> **EXERCISE DIRECTIONS**
The entries are to be reproduced verbatim, with all pictures omitted.

[Dataset entries]
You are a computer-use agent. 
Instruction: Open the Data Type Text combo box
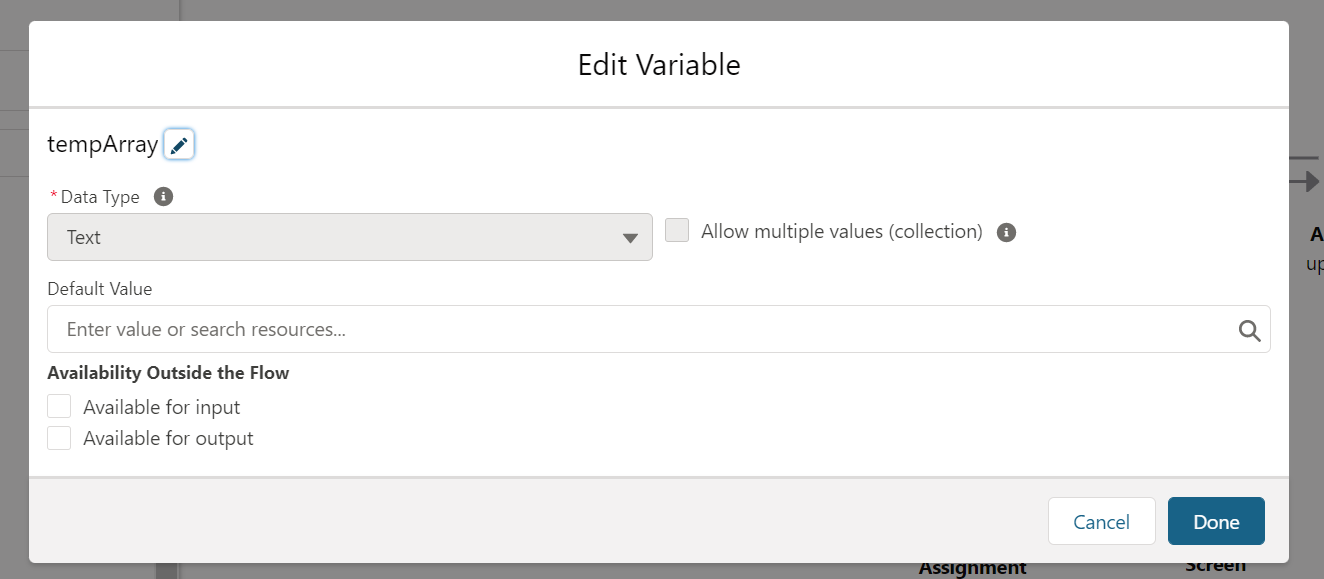pyautogui.click(x=350, y=237)
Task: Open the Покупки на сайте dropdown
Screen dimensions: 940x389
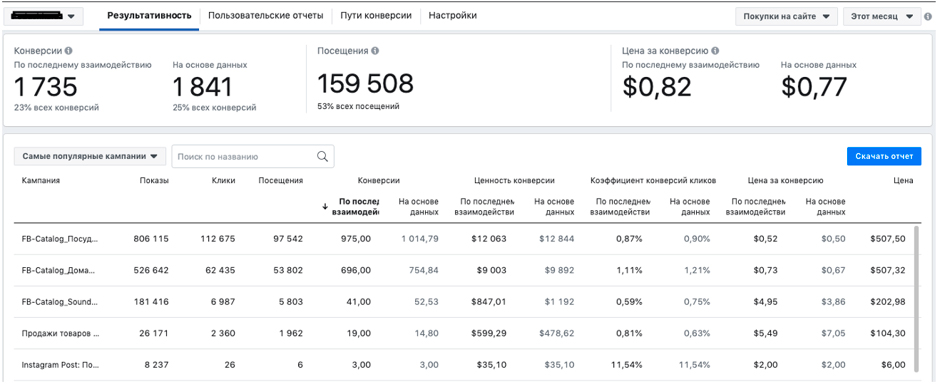Action: click(x=786, y=17)
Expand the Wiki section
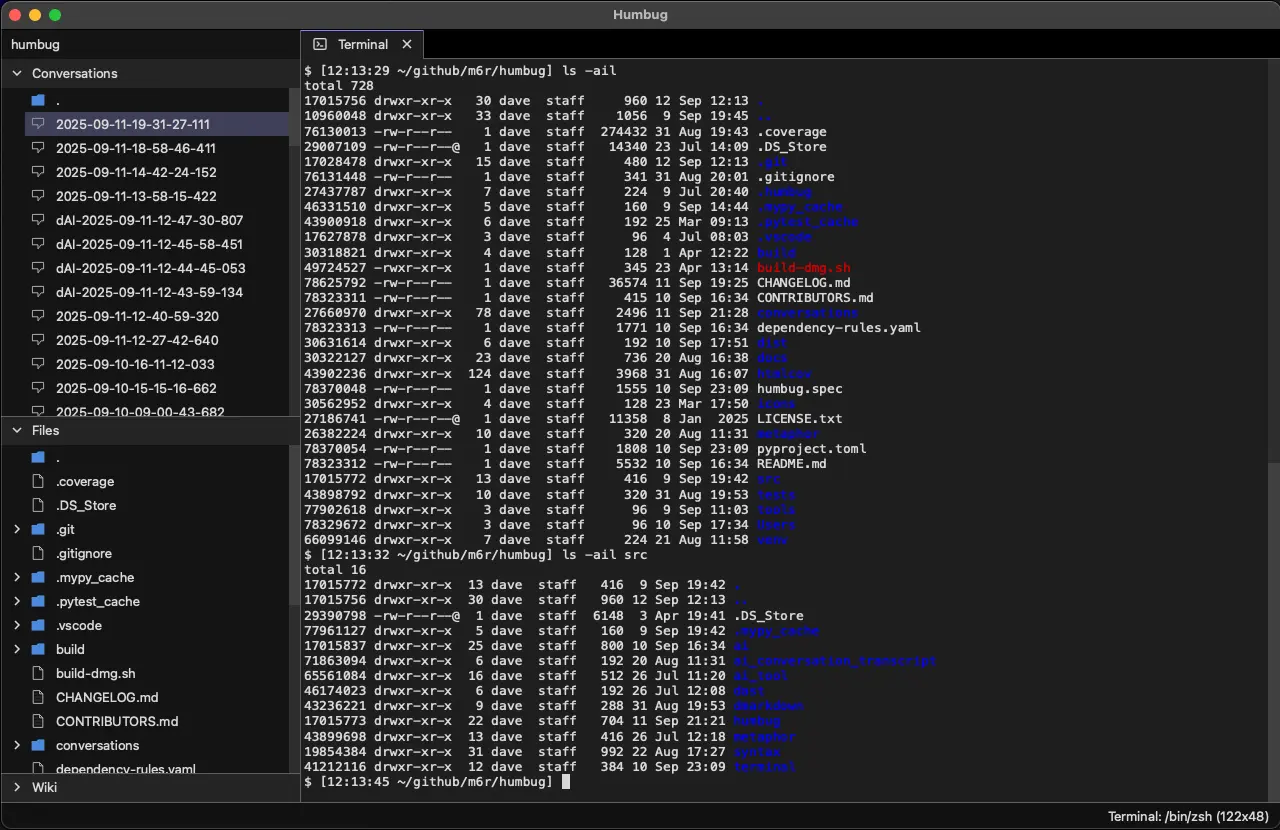 pos(16,787)
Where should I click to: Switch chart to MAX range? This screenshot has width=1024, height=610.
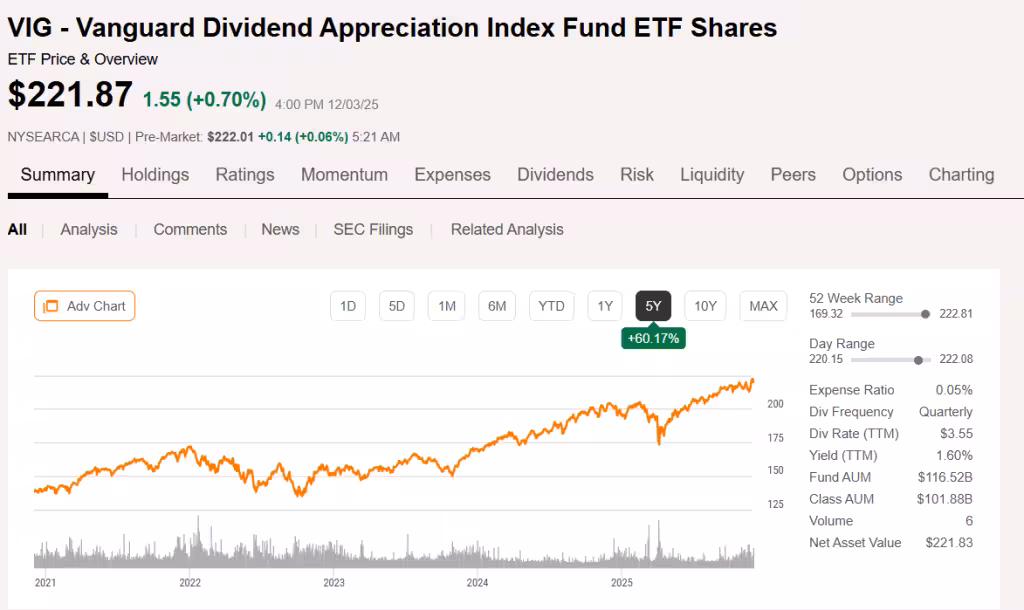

> **EXPECTED ANSWER**
You are a computer-use agent. 
Instruction: Open the Data Type Text combo box
pyautogui.click(x=350, y=237)
Task: Open the Покупки на сайте dropdown
Screen dimensions: 940x389
Action: click(x=786, y=17)
Expand the Wiki section
 pos(16,787)
Where should I click to: Switch chart to MAX range? This screenshot has width=1024, height=610.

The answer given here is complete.